**Excerpt provided**
3 min read

The Business Model

The Business Model

In effect, this is what I do.

I’m a student of business models and love their variety and nuances. Business models remind me of timeless design.

In the end any business model should be as simple as possible. It should have simple aims around the concept of maximising profit. Otherwise, why are you in business?

💡
Making profit is never straightforward and is the ultimate business challenge.

You can have simple business models, such as retail. Buy or make something, add value, sell it for more. You can have complex business models around medical expertise for example. You can then have addictive business models where you need to continually feed the beast.

The concept of added value is the engine room of business. You may offer a service from hairdressing to corporate legal advice, but in the end you offer something more to the buyer.

Something is fundamentally worth what someone is willing to pay for it. Pricing is always a delicate balance with many contributing factors from markup to trends to buyer experience to knowledge to finance and third party support.

Branding should always support the business model.

For most businesses customers are key. The concept of ‘customers always come first‘ was enshrined when businesses could control narratives around their brand. Things have evolved over the last 20 years with reviews being public knowledge. The consumer is not always a straight shooter and malicious lies can grow. It’s now just as important to deal with public scrutiny as driving new sales.

In the olden days customers always came first, then the Internet arrived and any keyboard warrior was given a megaphone.

Businesses need to have a plan, a policy to deal with this. Ignoring it is as valid as wrapping your entire customer service into a social media platform, as long as this is the agreed plan. Good leadership is fundamental.

If you choose to ignore such random, possibly contrived negative reviews you can concentrate entirely on the positives. If you take this negativity seriously, you will need to adequately resource your response and build the business case for it. Your staff and team can take social media personally and respond as they see fit, hence the need for policy and good leadership.

**Work order**
Write the next few paragraphs of the essay on business models, picking up after its last sentence. Nothing in the records is needed here.

**Information shown**
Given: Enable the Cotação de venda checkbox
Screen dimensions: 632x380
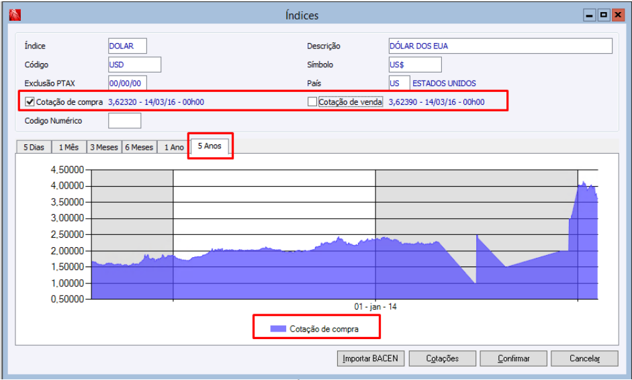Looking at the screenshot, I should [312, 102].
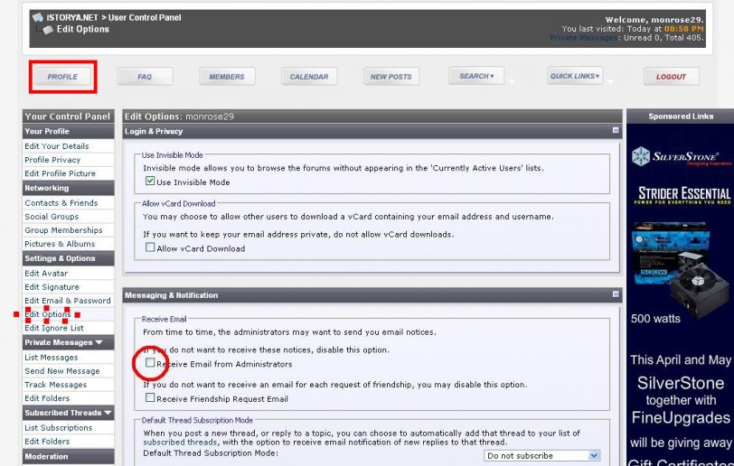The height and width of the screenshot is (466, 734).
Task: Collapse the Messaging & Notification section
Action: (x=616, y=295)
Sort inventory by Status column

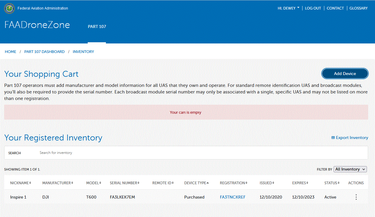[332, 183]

**Written response**
Typically increasing sales is to do with three themes;

  • maintaining existing customers
  • developing those customers
  • new business

Each of these requires skill sets, clear plans, targets and top management.

You can get caught up with operations and marketing when considering a business model. For me this is part of your business plan. It’s is more about what are you trying to achieve rather than how.

We sell pineapples cheaper than others.

We sell better legal advice.

We sell safer laser surgery.

It was 10 years ago when I came across what turned out to be an addictive, fascinating and at times quite complex business model.

The public auctioneer.

It was here that I found a question mark over who your customer actually was and how you operate with competing expectations. A seller wants as much possible money and a buyer wants to pay as little as possible.

The agent would try and say that that’s the same for them, however there is a fundamental difference with pricing. For an agent, they would typically haggle or produce a price between 2 parties and work to get that deal across the line. If they are lucky they may find multiple interested parties and manipulate a higher price which in itself can cause issues around impartiality.

💡
The public auction has a mechanism, the hammer price, to create a transparent price where multiple parties can compete to buy an item.

This industry has been transformed by technology and that was where I came in. Step aside EBay, a basic, timed bid by tender, and arise live internet bidding.